- [Work to complete]: From the entries below, pull out every line that contains the word "icon" and copy each one in full.

- [Raw data]:
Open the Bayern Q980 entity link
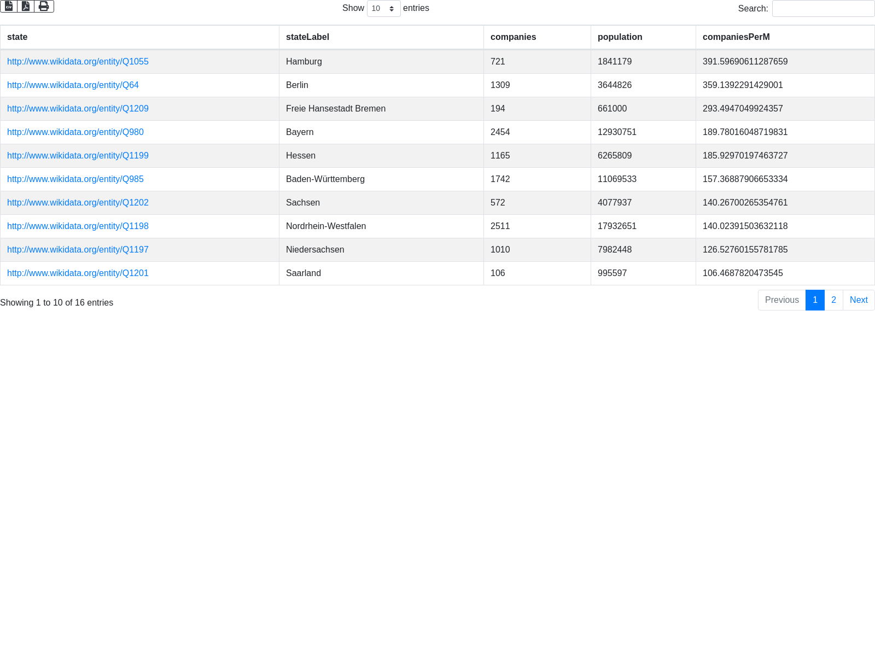Screen dimensions: 875x656 click(75, 132)
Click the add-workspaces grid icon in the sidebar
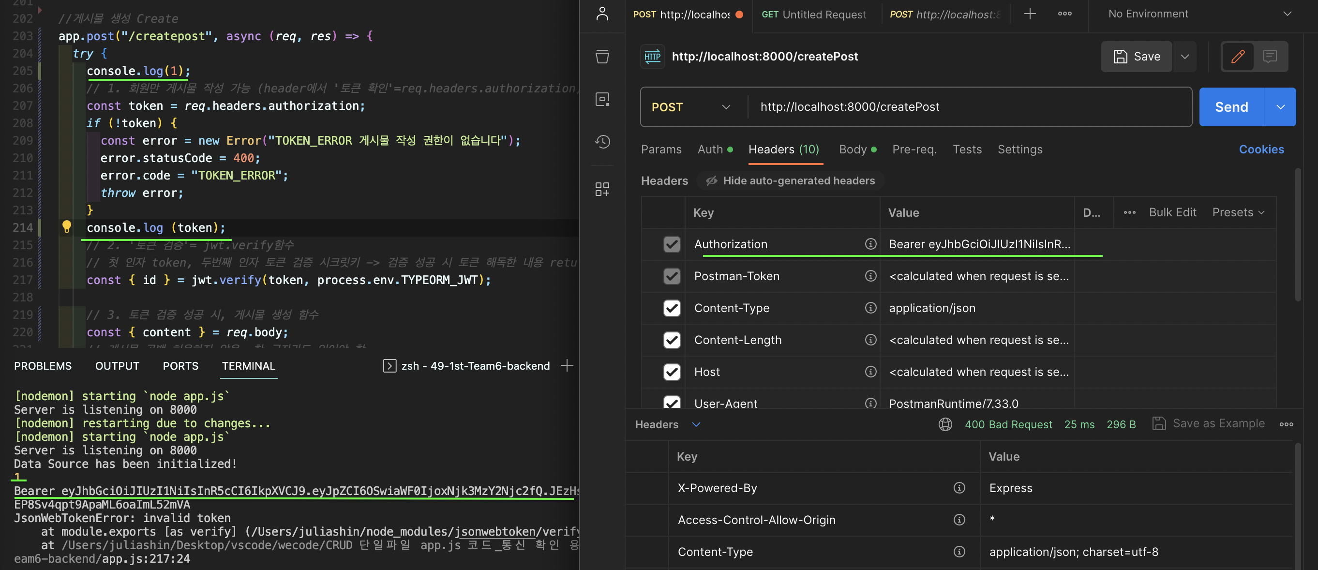 [602, 189]
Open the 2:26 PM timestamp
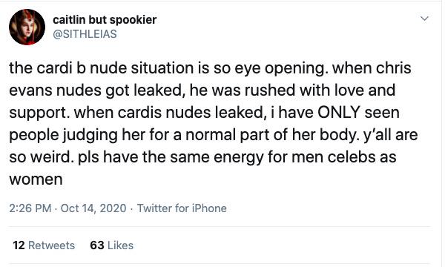445x267 pixels. pyautogui.click(x=30, y=208)
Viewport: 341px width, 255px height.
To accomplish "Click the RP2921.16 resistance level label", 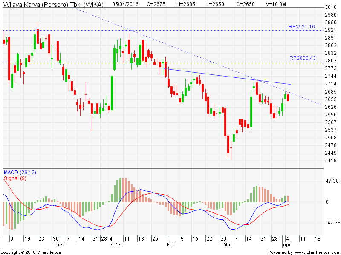I will point(301,27).
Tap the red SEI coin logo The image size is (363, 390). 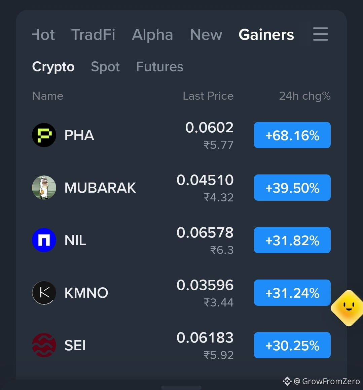[44, 345]
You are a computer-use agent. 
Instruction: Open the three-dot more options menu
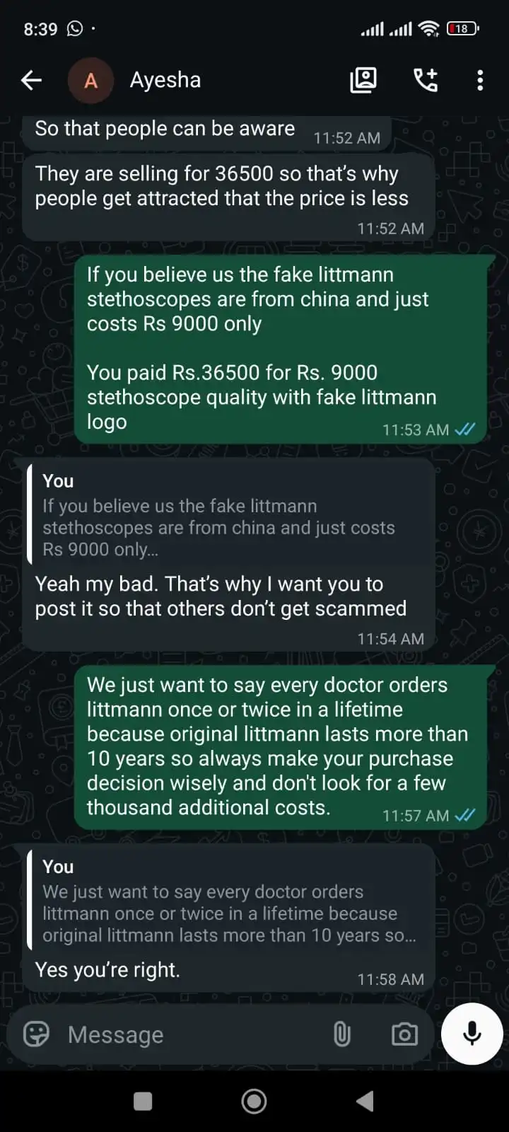pos(480,81)
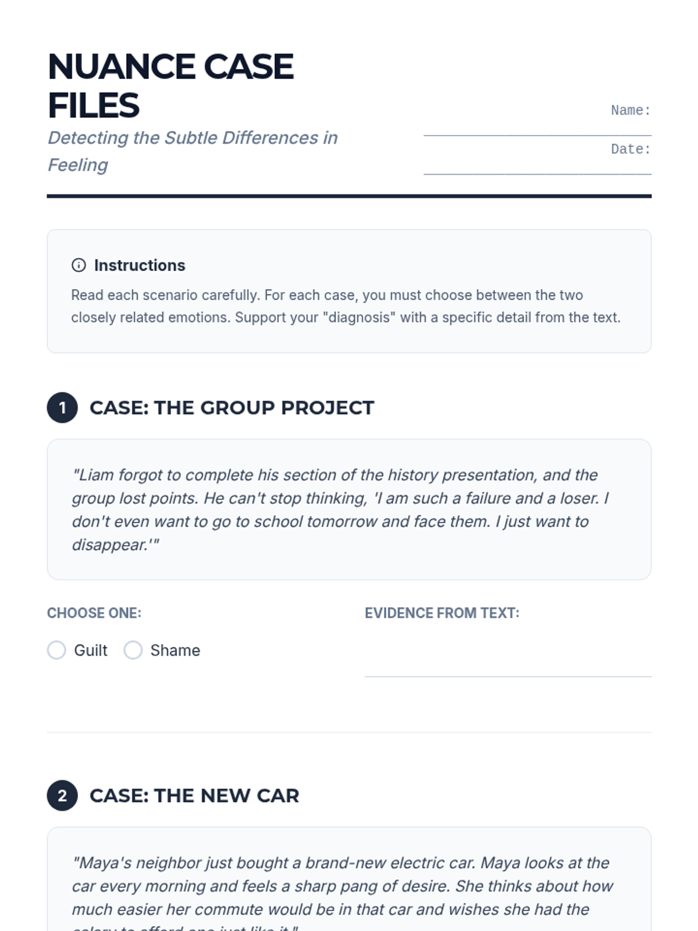This screenshot has width=698, height=931.
Task: Click the number 1 case badge
Action: coord(62,408)
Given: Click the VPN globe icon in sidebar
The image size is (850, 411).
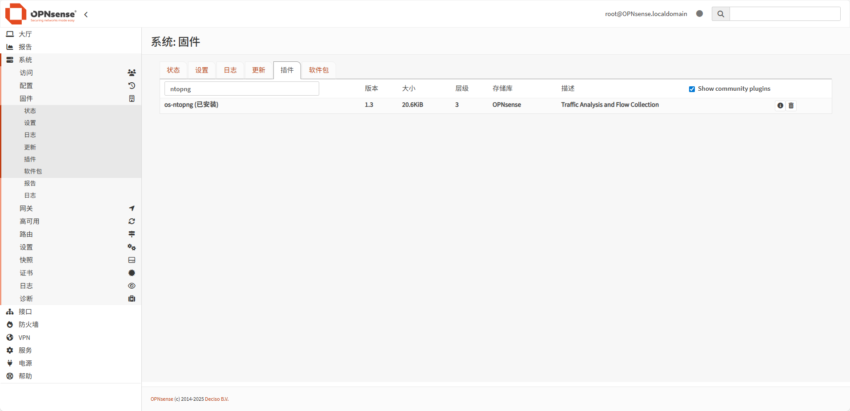Looking at the screenshot, I should 10,338.
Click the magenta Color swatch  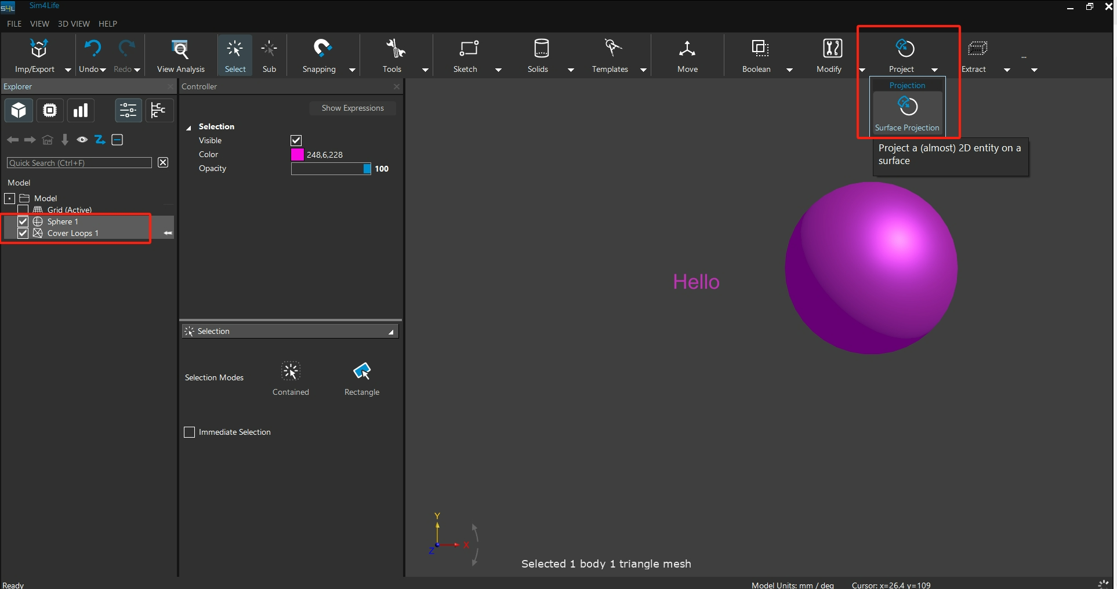tap(297, 154)
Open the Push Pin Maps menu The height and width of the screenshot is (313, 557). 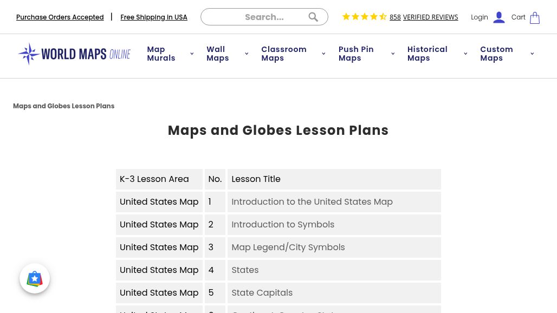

- [Task response]:
Click the add-workspaces grid icon in the sidebar
Given: Click the VPN globe icon in sidebar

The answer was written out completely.